Quando uma função é criada em uma startup, especialmente no início, você descobre que, na verdade, ela engloba outras oito ou nove. É fácil perder o rumo nessa hora e acreditar que as coisas “simplesmente se resolverão” ou que você “lidará com elas quando a empresa crescer”.

Na realidade, é preciso começar a tomar decisões estratégicas sobre a criação de funções e seu processo de contratação, começando pelo funcionário. Se há um acúmulo de funções, reflita sobre com o que contribuem e trace um plano para, enfim, designá-las a outra pessoa.

Também precisamos pensar além dos currículos o máximo que pudermos e criar um modelo para avaliar o talento de um candidato e seu potencial desde o primeiro dia.

Uma pessoa não é um objeto estático que cresce deforma linear. Por exemplo, alguém que é ótimo em um tipo de trabalho – que tem um talento nato para aquela função específica – deve se tornar professor e ajudar a avaliar futuras funções e contratações.

entender os requisitos para o sucesso da empresa e do funcionário é uma maneira segura de contratar e reter os melhores talentos.

Isso inclui (mas não se limita a) como as empresas avaliam candidatos para uma função. Um exercício que simule uma situação ou atividade faria sentido? E uma avaliação de habilidades? Ou talvez uma análise de cada cargo a ser preenchido, identificando os conhecimentos, habilidades e outras características necessárias?
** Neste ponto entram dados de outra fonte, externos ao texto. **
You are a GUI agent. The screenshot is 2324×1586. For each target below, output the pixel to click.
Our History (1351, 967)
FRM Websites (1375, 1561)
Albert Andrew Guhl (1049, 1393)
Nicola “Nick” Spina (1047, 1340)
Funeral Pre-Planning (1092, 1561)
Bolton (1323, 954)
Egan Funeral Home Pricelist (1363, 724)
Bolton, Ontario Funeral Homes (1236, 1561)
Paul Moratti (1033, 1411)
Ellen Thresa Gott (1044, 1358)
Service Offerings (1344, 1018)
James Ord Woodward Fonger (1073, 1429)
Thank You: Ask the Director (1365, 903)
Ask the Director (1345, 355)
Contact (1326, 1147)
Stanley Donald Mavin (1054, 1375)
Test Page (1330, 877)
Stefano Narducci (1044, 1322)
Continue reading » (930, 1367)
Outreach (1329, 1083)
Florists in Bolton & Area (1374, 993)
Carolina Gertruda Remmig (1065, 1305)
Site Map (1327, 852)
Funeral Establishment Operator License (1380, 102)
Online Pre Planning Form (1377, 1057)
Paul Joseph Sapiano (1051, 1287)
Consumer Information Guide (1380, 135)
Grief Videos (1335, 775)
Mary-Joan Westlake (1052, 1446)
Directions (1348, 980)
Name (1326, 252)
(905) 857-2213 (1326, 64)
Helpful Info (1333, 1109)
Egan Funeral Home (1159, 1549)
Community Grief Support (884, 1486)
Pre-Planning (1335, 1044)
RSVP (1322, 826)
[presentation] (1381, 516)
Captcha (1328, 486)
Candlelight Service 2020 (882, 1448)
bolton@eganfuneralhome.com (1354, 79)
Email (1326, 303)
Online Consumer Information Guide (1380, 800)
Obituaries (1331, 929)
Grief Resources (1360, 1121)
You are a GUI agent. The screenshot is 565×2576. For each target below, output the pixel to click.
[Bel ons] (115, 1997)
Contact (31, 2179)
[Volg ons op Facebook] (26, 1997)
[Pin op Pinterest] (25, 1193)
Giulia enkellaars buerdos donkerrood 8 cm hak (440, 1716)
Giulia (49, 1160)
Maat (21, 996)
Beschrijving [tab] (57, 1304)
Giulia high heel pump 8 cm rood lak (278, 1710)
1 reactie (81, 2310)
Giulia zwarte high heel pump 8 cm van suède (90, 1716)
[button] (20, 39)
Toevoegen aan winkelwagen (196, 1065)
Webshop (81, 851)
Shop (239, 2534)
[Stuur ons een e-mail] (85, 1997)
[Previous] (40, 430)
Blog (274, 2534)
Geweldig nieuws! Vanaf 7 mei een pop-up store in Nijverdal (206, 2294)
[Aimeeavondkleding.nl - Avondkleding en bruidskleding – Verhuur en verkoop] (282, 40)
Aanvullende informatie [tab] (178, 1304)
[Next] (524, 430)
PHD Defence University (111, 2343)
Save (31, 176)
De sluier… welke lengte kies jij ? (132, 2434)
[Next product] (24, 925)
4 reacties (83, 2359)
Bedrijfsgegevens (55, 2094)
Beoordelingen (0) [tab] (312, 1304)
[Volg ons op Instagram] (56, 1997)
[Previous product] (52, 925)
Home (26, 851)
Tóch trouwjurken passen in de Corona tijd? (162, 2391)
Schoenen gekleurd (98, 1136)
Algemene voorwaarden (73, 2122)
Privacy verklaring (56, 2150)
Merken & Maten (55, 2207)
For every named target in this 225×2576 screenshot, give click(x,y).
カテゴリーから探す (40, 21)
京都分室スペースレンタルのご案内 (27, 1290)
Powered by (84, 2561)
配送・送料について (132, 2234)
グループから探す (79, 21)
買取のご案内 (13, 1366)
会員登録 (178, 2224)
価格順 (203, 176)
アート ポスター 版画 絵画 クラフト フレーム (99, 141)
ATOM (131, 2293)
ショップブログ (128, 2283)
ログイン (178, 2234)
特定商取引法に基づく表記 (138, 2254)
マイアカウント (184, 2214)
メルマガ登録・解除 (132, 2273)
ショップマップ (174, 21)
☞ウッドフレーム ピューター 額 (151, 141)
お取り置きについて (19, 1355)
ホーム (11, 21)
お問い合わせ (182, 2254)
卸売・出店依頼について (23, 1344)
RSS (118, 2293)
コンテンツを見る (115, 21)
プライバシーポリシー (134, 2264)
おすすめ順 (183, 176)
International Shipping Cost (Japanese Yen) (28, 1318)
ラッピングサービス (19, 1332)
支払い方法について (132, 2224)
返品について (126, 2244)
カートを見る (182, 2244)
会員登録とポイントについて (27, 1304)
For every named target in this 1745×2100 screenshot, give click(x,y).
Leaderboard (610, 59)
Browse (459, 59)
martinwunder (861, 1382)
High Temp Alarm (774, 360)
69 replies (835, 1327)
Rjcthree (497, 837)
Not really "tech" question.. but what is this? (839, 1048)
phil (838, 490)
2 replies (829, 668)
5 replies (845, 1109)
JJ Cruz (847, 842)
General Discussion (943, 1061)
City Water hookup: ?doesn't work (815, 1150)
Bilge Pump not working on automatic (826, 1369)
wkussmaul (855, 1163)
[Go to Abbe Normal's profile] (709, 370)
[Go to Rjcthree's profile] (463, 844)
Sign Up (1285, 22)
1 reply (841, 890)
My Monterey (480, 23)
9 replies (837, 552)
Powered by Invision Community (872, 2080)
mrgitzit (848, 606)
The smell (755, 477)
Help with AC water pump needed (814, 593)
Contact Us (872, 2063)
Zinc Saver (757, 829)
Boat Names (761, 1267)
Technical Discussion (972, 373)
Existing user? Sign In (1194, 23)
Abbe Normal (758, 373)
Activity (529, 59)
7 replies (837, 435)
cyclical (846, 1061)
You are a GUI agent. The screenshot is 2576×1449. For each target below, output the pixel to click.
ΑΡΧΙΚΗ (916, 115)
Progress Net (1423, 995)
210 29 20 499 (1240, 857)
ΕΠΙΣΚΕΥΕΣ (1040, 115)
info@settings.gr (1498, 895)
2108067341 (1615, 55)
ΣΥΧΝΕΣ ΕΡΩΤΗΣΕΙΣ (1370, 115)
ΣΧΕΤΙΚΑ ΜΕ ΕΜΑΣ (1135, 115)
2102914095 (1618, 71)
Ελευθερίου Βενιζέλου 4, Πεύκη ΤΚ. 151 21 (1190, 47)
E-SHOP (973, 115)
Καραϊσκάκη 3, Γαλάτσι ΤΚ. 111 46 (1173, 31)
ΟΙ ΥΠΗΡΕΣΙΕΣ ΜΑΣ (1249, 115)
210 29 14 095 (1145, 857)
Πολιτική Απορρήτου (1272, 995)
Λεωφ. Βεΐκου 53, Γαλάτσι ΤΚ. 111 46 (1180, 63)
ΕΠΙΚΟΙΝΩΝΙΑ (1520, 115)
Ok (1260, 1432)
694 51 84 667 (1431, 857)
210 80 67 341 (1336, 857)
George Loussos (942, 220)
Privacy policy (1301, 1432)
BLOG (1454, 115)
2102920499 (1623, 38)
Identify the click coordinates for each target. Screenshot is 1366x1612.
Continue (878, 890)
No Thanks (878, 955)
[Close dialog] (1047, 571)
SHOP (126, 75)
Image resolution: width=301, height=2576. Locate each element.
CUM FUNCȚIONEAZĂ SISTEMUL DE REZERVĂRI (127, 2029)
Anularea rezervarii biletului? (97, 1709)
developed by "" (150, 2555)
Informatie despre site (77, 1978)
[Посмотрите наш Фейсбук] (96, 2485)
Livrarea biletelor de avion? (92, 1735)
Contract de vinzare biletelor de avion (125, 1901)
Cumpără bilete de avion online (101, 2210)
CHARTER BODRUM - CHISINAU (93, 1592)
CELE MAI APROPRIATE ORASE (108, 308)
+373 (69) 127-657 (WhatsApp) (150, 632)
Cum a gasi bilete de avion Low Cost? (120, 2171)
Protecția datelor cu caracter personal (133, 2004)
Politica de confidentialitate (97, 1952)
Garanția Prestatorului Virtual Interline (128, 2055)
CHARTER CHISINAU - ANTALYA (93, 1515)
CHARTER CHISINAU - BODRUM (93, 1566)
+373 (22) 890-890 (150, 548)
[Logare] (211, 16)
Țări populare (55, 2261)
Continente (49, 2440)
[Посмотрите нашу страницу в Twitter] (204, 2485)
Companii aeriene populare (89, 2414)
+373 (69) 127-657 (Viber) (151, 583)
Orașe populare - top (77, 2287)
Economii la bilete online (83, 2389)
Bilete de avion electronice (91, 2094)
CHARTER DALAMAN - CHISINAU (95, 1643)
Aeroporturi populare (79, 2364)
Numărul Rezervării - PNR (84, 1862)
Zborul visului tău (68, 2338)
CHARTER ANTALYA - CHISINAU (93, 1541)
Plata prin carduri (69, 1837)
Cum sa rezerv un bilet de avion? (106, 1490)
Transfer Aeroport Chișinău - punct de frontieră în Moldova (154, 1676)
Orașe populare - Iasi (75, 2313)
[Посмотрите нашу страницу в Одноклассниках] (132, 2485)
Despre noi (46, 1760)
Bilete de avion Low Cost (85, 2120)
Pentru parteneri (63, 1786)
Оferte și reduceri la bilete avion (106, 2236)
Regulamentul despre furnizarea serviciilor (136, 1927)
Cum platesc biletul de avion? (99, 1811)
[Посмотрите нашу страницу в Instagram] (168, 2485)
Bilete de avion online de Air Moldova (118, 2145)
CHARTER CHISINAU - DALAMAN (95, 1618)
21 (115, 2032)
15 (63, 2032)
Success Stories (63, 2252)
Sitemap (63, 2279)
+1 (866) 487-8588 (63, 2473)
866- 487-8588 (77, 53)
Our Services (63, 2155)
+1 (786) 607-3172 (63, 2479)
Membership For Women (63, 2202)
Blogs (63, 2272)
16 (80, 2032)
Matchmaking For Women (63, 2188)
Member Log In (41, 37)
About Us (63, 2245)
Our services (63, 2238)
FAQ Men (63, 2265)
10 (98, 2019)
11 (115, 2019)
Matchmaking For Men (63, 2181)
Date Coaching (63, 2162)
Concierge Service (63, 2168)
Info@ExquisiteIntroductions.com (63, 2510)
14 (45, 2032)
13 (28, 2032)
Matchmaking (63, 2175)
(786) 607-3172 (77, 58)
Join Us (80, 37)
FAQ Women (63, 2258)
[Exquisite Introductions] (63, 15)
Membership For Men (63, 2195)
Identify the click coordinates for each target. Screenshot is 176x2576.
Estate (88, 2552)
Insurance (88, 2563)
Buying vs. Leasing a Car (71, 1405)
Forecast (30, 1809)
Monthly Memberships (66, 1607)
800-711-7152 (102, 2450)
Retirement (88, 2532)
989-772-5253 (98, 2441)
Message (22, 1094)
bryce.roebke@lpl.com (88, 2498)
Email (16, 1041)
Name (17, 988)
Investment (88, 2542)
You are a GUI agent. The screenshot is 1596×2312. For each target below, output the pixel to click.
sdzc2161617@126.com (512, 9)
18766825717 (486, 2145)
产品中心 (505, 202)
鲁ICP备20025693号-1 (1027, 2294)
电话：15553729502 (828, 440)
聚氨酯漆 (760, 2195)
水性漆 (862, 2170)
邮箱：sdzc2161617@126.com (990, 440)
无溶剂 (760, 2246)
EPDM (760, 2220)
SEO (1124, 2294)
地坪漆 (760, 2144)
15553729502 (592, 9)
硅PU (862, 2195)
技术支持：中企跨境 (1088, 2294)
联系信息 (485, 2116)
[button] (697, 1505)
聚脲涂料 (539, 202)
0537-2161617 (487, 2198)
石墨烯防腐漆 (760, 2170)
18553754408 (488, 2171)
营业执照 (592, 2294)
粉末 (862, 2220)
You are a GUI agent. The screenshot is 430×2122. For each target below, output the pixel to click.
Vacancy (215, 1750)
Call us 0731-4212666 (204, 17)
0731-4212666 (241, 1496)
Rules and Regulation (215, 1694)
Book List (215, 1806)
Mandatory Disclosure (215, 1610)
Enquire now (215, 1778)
Embora possa parecer óbvio, entender os requisitos exatos para o sucesso da empresa e do funcionário é uma maneira segura de contratar e reter os melhores talentos na indústria tech.

Para ser sincero, o processo de recrutamento não deveria ser terceirizado se a empresa tiver menos de mil funcionários. Não se trata do custo, mas do fato de que alguém de fora provavelmente não compreende as nuances por trás da criação de uma função, tampouco saberia identificar o candidato mais adequado.

Os envolvidos no processo de contratação não deveriam ser apenas os profissionais de recursos humanos, mas também as pessoas que trabalham naquela função para a qual você está contratando.

Um sistema em que os trabalhadores são contratados com base em uma análise criteriosa, para uma função que é avaliada de forma justa e transparente, visando o próprio crescimento dentro da empresa, resulta em menos demissões e sofrimento humano.